- Born: March 28, 1945 (age 81) Albert Lea, Minnesota, US
- Known for: Painting, drawing, writing
- Notable work: Crumb Family Comics, Maxon's Poe, HardCore Mother

= Maxon Crumb =

American artist

Maxon Joseph Crumb (born March 28, 1945) is an American artist and the younger brother of underground cartoonist Robert Crumb and Charles Crumb, and the uncle of Sophie Crumb.

== Biography ==
Crumb was born in Albert Lea, Minnesota on March 28, 1945, the third son of Charles and Beatrice Crumb. His early work can be found in publications such as Weirdo, Liquidator, Maxon's Poe (1997), and Crumb Family Comics (Last Gasp, 1998).

His first published novel, HardCore Mother (2000), was a study of incest and sadism. After its publication in 2001, his work found a wider audience.

Crumb was featured in the documentary Crumb, about his brother, Robert.

== Art practice ==
Crumb initially started painting as a way to deal with his own personal demons. He has subsequently managed to earn money from his art.

His paintings and ink drawings can take weeks or months to complete. During this time, Maxon says that he will enter into an intense creative state where the work becomes paramount, to the detriment of normal everyday concerns, including eating.

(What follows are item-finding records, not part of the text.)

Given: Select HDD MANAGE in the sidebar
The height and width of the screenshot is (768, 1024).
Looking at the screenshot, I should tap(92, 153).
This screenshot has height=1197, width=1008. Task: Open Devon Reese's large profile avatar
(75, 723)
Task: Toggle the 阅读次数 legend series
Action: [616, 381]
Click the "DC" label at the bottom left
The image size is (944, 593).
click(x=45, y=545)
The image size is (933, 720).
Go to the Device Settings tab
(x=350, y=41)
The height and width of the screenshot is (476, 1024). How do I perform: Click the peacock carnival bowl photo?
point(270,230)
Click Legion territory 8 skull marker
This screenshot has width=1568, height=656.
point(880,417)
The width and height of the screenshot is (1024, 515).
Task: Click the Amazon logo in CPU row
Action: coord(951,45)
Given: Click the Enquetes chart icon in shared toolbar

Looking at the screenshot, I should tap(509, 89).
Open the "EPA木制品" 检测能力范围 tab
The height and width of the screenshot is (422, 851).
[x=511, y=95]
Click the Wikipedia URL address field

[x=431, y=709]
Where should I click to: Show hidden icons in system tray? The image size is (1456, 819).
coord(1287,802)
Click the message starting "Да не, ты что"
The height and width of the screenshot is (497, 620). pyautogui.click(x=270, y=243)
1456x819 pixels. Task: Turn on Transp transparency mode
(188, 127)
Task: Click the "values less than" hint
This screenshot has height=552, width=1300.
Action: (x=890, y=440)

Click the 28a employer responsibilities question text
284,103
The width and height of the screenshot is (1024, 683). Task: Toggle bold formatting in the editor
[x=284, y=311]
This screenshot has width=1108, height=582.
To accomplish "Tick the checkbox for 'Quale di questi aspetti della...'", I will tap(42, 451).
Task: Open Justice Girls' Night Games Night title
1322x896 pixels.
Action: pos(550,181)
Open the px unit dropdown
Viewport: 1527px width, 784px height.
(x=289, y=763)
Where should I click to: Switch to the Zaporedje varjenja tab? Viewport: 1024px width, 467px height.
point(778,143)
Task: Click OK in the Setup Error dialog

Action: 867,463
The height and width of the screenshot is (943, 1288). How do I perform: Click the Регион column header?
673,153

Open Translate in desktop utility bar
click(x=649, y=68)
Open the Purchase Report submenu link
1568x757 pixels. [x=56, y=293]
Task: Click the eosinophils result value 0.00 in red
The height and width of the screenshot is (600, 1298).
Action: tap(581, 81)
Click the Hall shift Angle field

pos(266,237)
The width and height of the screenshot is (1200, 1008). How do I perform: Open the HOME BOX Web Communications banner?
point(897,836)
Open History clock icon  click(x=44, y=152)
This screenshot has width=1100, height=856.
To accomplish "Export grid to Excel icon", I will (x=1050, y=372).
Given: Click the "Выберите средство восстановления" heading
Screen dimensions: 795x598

Crumb's drawings are available online as well as fine art limited-edition prints.

== Personal life ==

In addition to his brothers Charles and Robert, Maxon also had two sisters, Carol DeGennaro (1941–2020) and Sandra Colorado (1946–1998).

Crumb practices celibacy and has done so for many years because, as he has explained in interviews, for him, sex triggers epileptic seizures.
In the 1994 documentary Crumb, he admitted to a history of sexually assaulting women.

I'd see Maxon Crumb sitting on Market Street, cross-legged with his bowl in front of him.